Muito eu acho e pouca fé


Um menino estava sentado junto ao portão que dava acesso à propriedade de seu pai quando Napoleão se aproximou com seus homens, para cruzar aquela propriedade. Porém, o menino o impedia.


Zangado, o Imperador gritou com ele:

- Menino, eu sou Napoleão Bonaparte, o Imperador. Abra este portão!


Muito educado, o menino tirou o chapéu, e perguntou?

- O senhor vai querer que eu desobedeça meu pai?
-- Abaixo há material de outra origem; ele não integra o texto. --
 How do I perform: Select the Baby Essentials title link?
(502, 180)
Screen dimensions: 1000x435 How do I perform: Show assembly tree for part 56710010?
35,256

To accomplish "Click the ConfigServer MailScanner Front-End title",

Este portão está fechado e aqui ninguém passa, conforme meu pai determinou!


Napoleão virou-se para seus generais e disse:

- Deem-me mil homens como este, e conquistarei o mundo todo. — E foi por outro caminho.


A Bíblia diz: "Antes, importa obedecer a Deus do que aos homens" (Atos 5.29).
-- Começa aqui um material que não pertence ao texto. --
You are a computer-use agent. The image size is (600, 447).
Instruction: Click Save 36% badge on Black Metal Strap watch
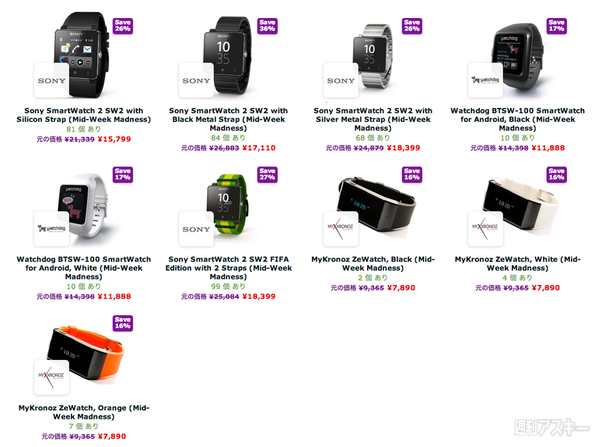click(267, 26)
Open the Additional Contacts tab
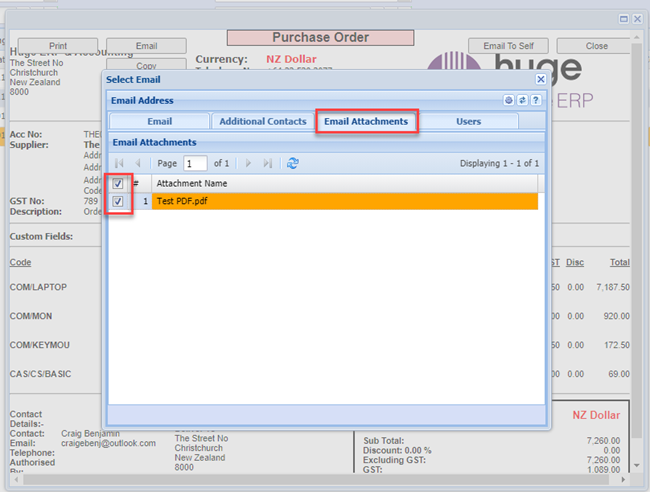 tap(263, 121)
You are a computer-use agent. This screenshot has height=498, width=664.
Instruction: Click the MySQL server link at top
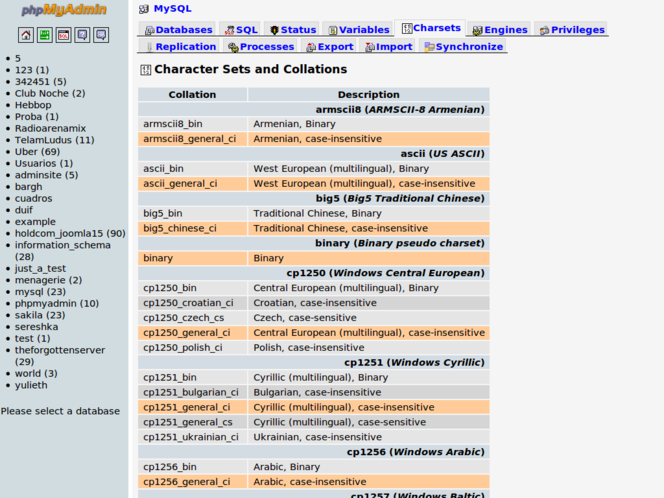[x=172, y=8]
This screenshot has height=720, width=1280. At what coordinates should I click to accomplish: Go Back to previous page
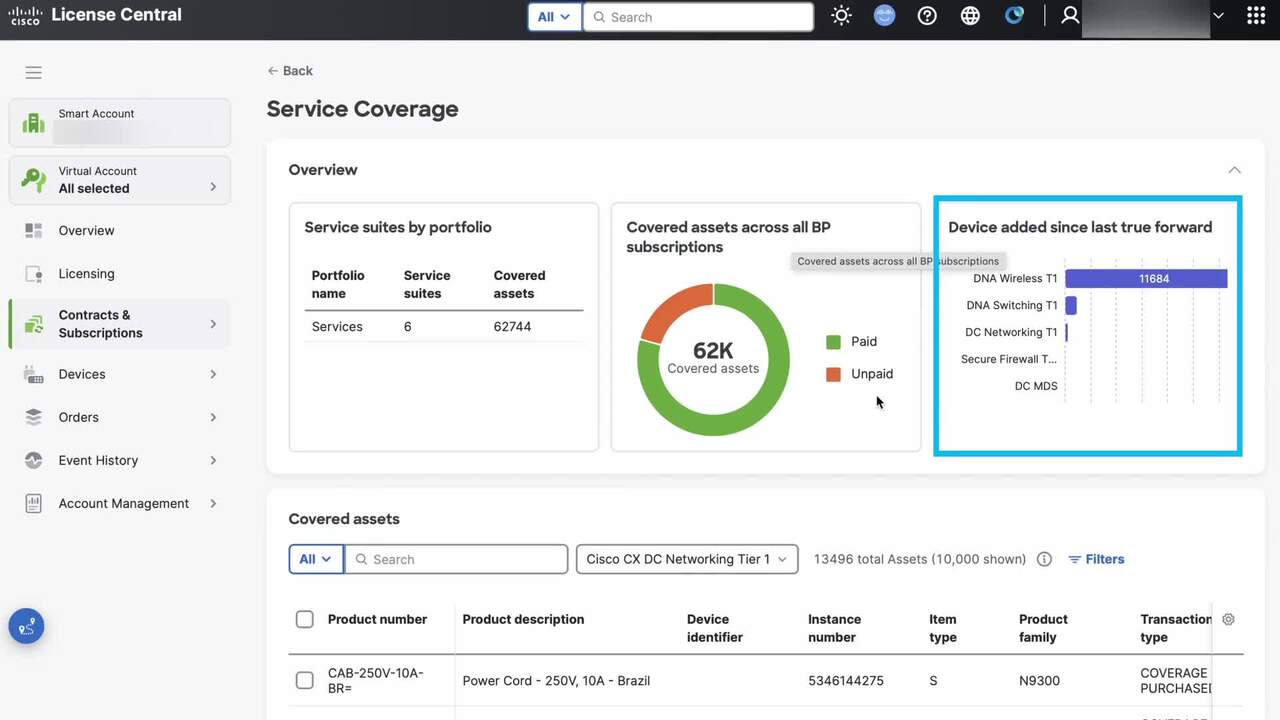[x=290, y=71]
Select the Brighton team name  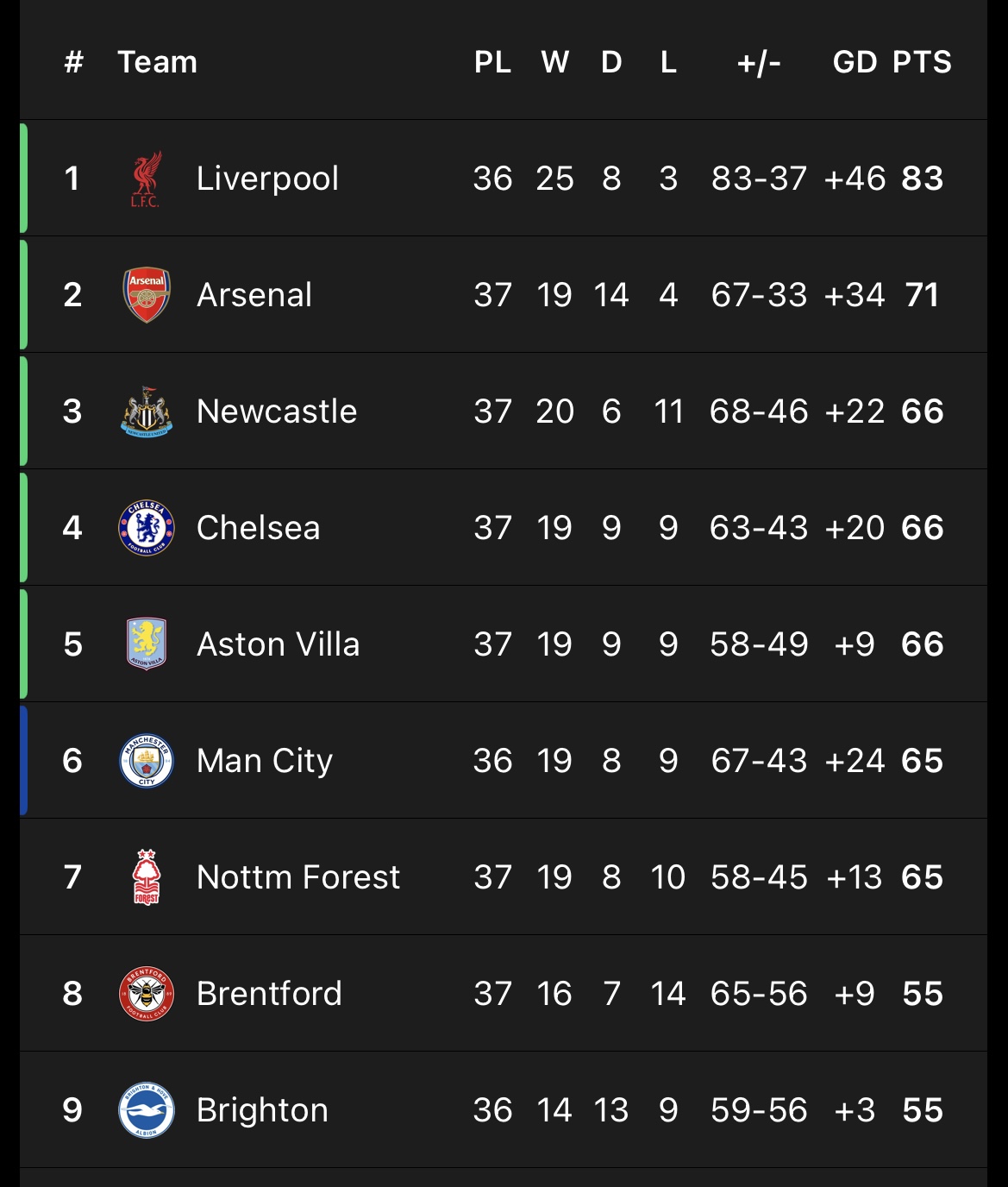(262, 1111)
Estamos enfrentando vivendo o tempo do "achismo", ou seja: se "eu acho" que é bom ou não faz mal a ninguém, então tudo bem.


Esse achismo tem tentado entrar na Igreja. Por causa da falta de consagração das pessoas a Cristo e a influência muito grande do mundo nas pessoas, a confiança e a obediência ao que Deus ensina na Bíblia já não importa mais para muitos.


Com isso as pessoas passam a não mais valorizar as oportunidades que a Igreja oferece para que a Palavra de Deus seja ensinada, especialmente nos cultos. Muitos acham que o ensino bíblico não é importante, ou "acham" que a Bíblia é ultrapassada e não é politicamente correta.


É muito eu acho e pouca fé. A pouca fé em Cristo acontece por que o achismo afasta as pessoas do ensino da Palavra, que é a maneira que o Espírito Santo usa para fortalecer a fé.


Nossa fé precisa ser alimentada pela Palavra de Deus, assim como o fogo do fogão à lenha é alimentado pela madeira. Se não colocar lenha no fogão o fogo apaga. Se não mantivermos contato com a Palavra a fé acaba. Sem fé em Cristo não há salvação.


Jesus ter morrido na cruz para dar o perdão não é "achismo". Para termos a salvação em Cristo os achismos precisam ficar pra lá para focarmos na fé. Isto é obedecer a Deus, e não ao achismo do ser humano.